Steak Hash and Eggs
For a spicier dish, add additional seeded and minced chili peppers. Use kitchen gloves to protect your hands while mincing and seeding the chilies, as they contain oils that may irritate your skin.
- 3 Tbs. unsalted butter
- 1 large russet potato, peeled and cut into 1/2-inch chunks
- 1/4 cup water
- 1 yellow onion, chopped
- 1 small red bell pepper, seeded and chopped
- 1 jalapeño chili, seeded and finely chopped
- 1 garlic clove, minced
- 2 cups cooked, diced beef roast (see related recipe at left)
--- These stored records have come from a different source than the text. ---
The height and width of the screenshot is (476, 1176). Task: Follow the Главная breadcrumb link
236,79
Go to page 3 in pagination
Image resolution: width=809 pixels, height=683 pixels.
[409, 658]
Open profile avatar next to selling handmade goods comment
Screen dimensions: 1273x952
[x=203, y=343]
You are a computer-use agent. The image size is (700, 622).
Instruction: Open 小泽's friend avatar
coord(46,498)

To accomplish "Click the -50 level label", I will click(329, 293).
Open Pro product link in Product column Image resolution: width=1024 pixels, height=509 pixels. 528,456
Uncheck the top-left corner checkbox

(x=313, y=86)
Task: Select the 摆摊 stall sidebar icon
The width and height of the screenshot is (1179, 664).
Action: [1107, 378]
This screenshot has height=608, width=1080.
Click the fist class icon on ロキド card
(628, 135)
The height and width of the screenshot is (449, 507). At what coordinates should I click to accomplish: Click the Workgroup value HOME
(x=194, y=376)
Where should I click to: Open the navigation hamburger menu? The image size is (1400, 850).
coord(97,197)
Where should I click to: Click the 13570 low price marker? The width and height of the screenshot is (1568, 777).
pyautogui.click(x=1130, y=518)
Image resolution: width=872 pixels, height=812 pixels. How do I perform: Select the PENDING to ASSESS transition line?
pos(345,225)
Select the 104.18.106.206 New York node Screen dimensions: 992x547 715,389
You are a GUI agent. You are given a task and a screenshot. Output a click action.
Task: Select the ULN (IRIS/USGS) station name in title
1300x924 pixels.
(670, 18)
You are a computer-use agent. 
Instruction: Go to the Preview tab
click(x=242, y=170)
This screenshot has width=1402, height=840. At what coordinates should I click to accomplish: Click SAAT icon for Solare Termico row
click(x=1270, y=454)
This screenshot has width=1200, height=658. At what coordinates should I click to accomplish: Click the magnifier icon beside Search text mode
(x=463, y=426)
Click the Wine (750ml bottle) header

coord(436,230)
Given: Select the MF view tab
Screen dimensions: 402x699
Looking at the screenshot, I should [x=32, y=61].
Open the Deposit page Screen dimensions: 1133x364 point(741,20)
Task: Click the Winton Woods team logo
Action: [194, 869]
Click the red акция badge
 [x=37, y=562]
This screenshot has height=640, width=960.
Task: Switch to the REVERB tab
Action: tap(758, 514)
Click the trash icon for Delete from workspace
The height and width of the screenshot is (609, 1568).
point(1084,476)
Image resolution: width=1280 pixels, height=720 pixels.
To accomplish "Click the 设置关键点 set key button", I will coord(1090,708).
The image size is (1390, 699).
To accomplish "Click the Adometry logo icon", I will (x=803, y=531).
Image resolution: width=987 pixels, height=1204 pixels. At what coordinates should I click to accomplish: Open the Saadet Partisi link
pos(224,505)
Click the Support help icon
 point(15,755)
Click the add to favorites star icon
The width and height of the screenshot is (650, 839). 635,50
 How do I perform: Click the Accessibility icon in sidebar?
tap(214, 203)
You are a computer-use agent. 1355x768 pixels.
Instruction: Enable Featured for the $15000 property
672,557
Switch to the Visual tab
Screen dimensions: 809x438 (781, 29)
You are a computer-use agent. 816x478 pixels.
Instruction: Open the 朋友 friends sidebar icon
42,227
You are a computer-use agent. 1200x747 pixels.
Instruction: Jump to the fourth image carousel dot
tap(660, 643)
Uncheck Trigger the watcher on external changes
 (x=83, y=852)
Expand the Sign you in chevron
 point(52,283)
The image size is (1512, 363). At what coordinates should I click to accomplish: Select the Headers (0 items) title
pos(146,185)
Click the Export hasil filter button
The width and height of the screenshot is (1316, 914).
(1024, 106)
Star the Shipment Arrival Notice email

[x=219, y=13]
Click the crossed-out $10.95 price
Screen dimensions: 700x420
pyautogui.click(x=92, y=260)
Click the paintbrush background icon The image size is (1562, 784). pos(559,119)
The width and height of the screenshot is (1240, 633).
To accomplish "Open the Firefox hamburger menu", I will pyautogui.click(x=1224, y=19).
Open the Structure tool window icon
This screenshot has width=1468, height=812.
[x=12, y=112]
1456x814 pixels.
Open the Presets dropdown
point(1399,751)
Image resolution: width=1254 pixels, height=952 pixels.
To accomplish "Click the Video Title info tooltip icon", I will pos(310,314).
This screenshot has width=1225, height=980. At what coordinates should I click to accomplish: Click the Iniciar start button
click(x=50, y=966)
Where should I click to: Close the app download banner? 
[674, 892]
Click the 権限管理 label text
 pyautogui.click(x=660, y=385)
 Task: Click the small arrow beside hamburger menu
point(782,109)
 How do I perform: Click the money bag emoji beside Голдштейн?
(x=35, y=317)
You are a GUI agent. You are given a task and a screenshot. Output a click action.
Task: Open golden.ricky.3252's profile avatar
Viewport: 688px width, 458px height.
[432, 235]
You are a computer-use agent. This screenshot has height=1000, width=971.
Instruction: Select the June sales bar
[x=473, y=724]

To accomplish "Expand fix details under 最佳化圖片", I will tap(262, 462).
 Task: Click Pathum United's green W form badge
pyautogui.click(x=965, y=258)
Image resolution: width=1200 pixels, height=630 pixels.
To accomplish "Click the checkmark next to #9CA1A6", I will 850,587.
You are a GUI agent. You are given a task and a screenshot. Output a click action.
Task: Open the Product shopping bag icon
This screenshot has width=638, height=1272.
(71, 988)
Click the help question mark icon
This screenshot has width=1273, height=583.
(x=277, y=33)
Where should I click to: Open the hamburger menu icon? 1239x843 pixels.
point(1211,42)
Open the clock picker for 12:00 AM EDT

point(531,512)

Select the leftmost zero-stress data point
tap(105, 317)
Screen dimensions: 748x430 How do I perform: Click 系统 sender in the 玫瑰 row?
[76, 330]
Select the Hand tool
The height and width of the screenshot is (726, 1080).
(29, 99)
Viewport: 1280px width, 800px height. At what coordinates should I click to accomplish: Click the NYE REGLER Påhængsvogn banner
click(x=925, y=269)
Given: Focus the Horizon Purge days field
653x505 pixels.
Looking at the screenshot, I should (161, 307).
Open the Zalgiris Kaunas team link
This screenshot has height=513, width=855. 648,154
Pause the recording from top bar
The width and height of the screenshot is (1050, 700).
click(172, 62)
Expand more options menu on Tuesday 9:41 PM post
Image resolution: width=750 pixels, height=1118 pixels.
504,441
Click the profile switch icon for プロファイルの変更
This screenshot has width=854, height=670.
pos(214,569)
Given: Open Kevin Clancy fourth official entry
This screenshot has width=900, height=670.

- Salt and freshly ground pepper, to taste
- 2 Tbs. olive oil
- 4 eggs
Sauté the vegetables
Preheat an oven to 200°F.
In a large fry pan over medium heat, melt the butter. Add the potato and water. Cover and cook until the potato is almost tender and the water is absorbed, about 15 minutes. Add the onion, bell pepper, chili and garlic. Cook, stirring often, until the vegetables soften, about 6 minutes. Add the beef and cook until heated through, about 3 minutes. Season with salt and pepper and divide the hash among individual plates.
Cook the eggs
In a large fry pan over medium heat, warm the olive oil. Working with 1 egg at a time, break the eggs into the pan, cover and reduce the heat to low. Cook until the eggs reach the desired level of doneness, about 3 minutes. Place 1 egg on top of each serving of hash and serve immediately. Serves 4.
Adapted from Williams-Sonoma Food Made Fast Series, Make Ahead, by Rick Rodgers (Oxmoor House, 2008).